Hacker News new | past | comments | ask | show | jobs | submit login
From Python to Numpy (labri.fr)
348 points by haraball on Jan 9, 2017 | hide | past | web | favorite | 48 comments

As someone who has used numpy for many years and written a great deal of production code using it, I was surprised when I read through this and saw some numpy tricks that I didn't know regarding the speeds of various operations! This is really a fantastic reference that provides a deeper level of understanding of what numpy does under the hood.

One thing I will highlight that the author just touched on briefly, is that numpy combined with numba is really a phenomenal combination for dealing with very computationally intensive problems.

The folks at Continuum Analytics have really done a fantastic job building numba (numba.pydata.org), which JIT compiles a subset of python functions using LLVM, and is designed to work seamlessly with numpy arrays. Numba makes it much easier to speed up performance bottlenecks and allows you to easily create numpy ufuncs which can take advantage of array broadcasting.

Can I ask how intensively you have used Numba and over what period? I'm interested in how Numba has progressed over the last few years, with a view to using it over Cython.

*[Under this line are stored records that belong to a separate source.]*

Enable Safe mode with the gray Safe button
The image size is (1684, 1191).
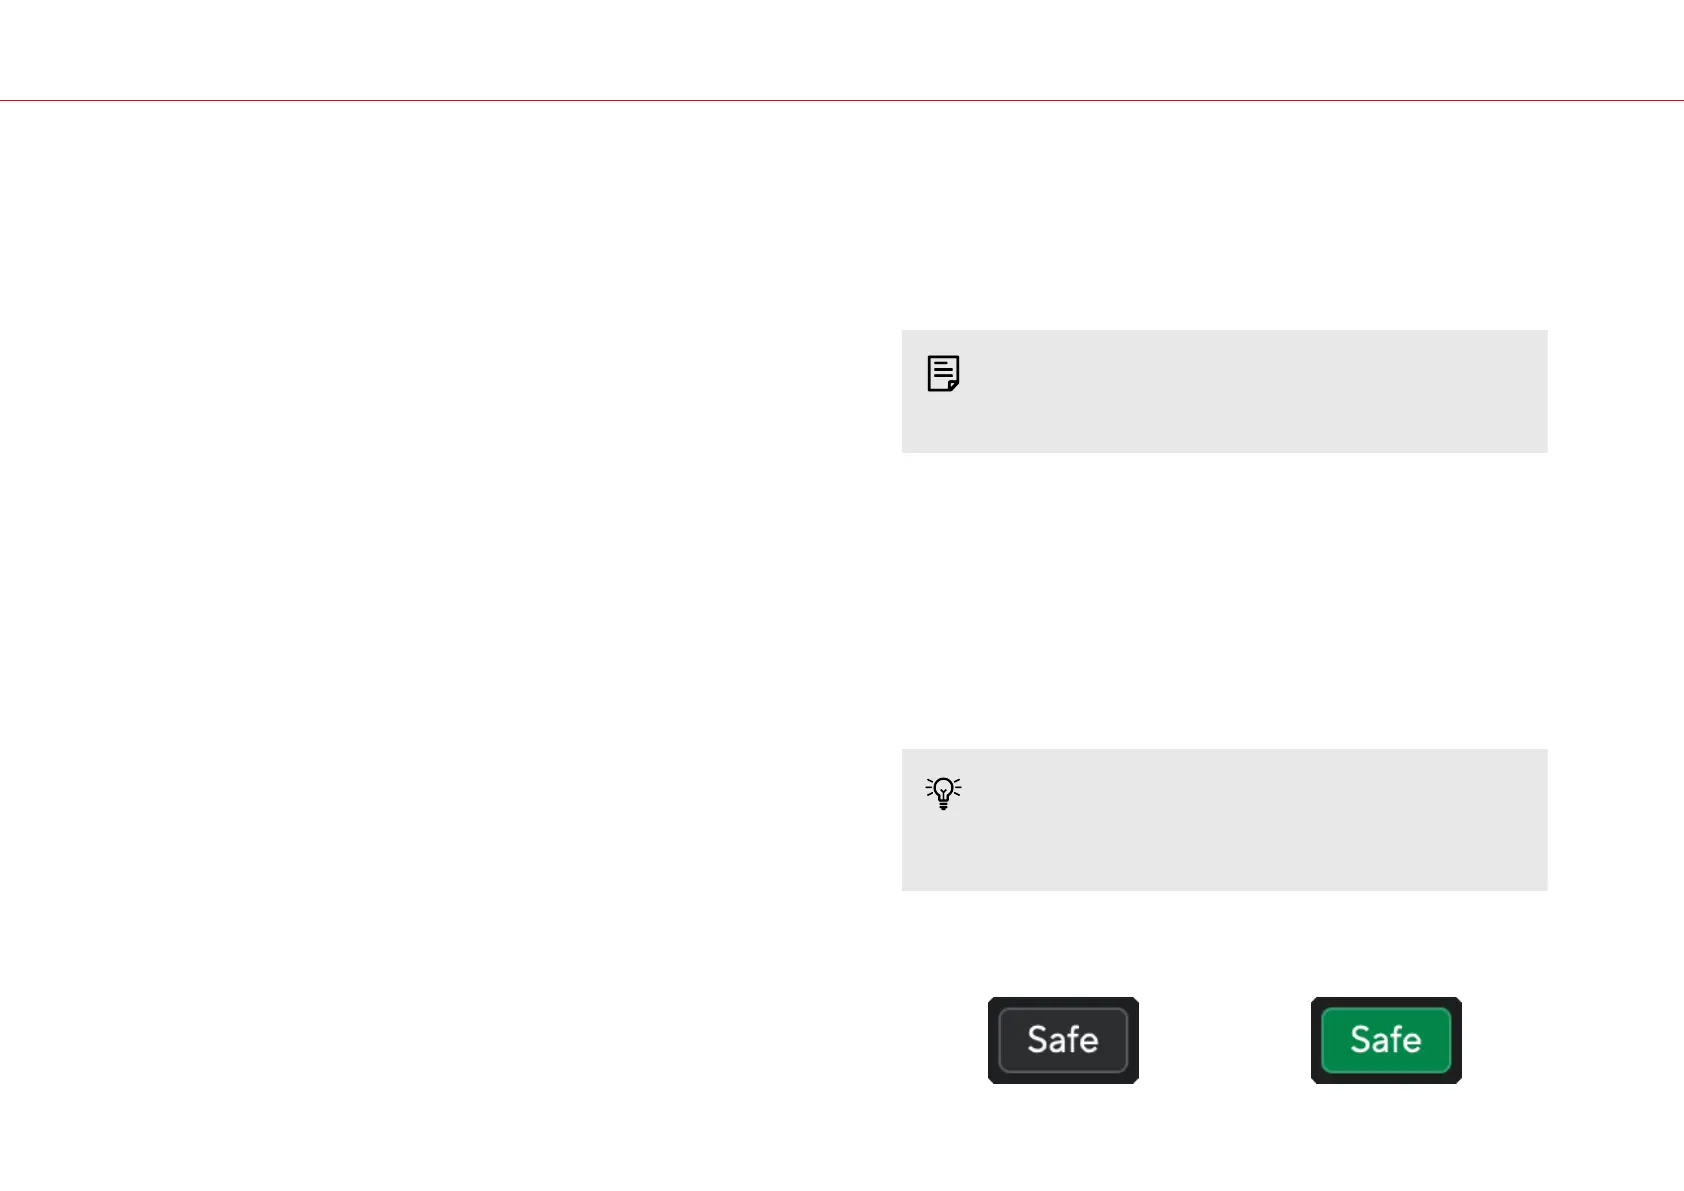tap(1063, 1040)
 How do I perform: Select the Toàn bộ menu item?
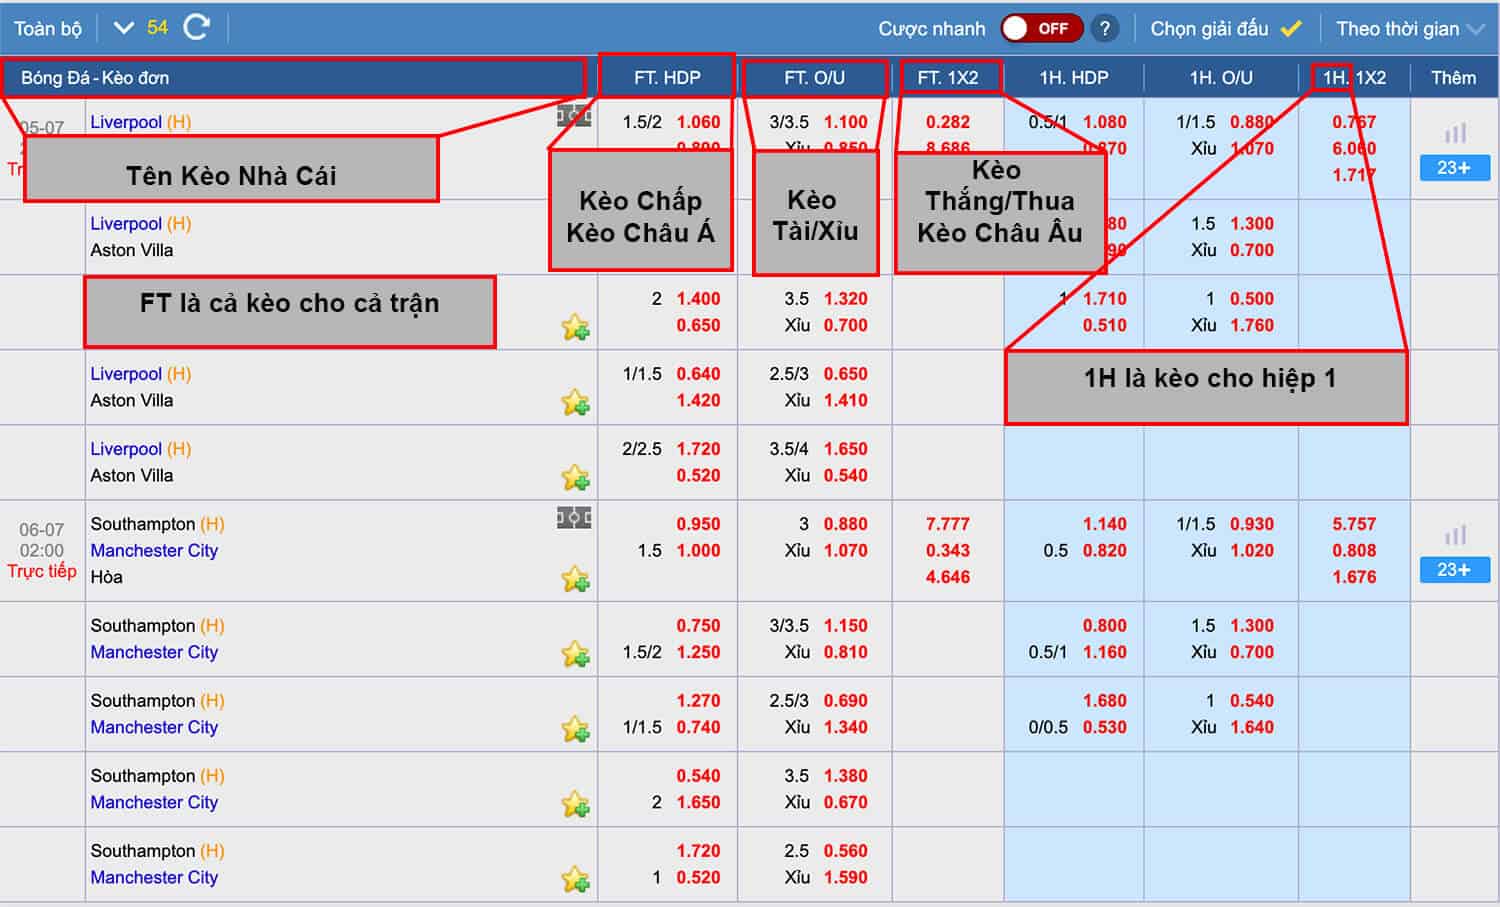(x=47, y=28)
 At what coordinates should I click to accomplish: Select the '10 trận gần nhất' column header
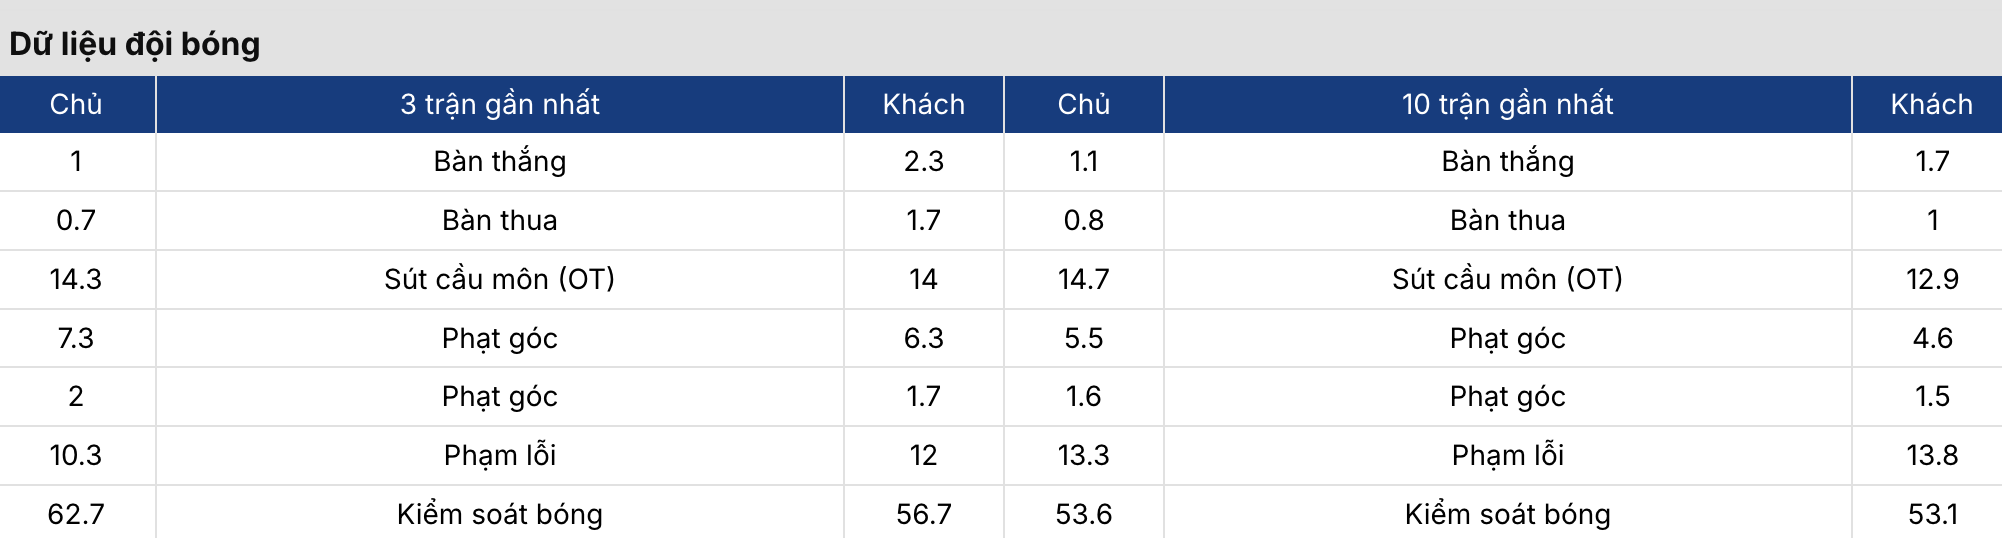1507,104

My team and I looked at Numba a year ago or so for optimisation of a fairly large calculation, and found that the speed-ups were impressive where they worked, but were not consistent or predictable.

We used Cython for large parts, and while there was boilerplate and incantations, the gains were achievable, incremental and certain. The annotation tools were also quite helpful for identifying bottlenecks where Cython code could be effective.

Incidentally, once we decided that Cython was our go-to tools, we often wrote simple looping code rather than vectorised code because it was simpler to transition to Cython, alá Julia.

Sure. I've used numba for the past 1 1/2 years, and I've seen it grow quite a bit. When I first started using it, there was a separate product called numbapro that did all of the gpu jit, which they've now included in numba for example.

Regarding whether it would be appropriate vis-a-vis cython really depends on your application

First, Cython is fantastic as well, and my endorsement of numba doesn't take anything away from it. Cython is much more fully featured and mature, in the sense that you can really develop your own data structures and control flows. Pretty much anything you could do in C, you could do in Cython. I've written Cython and it also plays very nicely with numpy.

In comparison, Numba is much more limited. You are basically limited to using numpy arrays and matrixes as your data structures, and you really need to understand exactly what is going to be used prior to the jit loop or you won't be able to use it in nopython mode (which is where you get the most benefit). It also doesn't handle strings really at all. One fairly recent thing Numba does is allow you to use a list of a single type within nopython mode. Under the hood it handles the malloc for you.

My endorsement of Numba really boils down to ease of integration with existing python codebase. For me the "killer feature" was the ability to simply comment out the @jit or @njit decorator and step through the code like I would step through normal python code, then just turn it back on again when I needed it. The other was that numba gained the ability early in our adoption to chain functions together, so while you can't generate a numpy array in the nopython mode, for instance, you can generate a numpy array in a @jit function (object mode) outside of the nopython mode, then call the looping function (nopython mode) from that jitted function, and numba handles that seamlessly and cuts out a lot of the overhead. For us, our speed of development of a custom algorithm has really been helped greatly by Numba.

The other thing I will mention is that when I first started, getting LLVM to work with numba was, initially, a nightmare on different OS's. That has completely gone away with improvements in conda package manager now.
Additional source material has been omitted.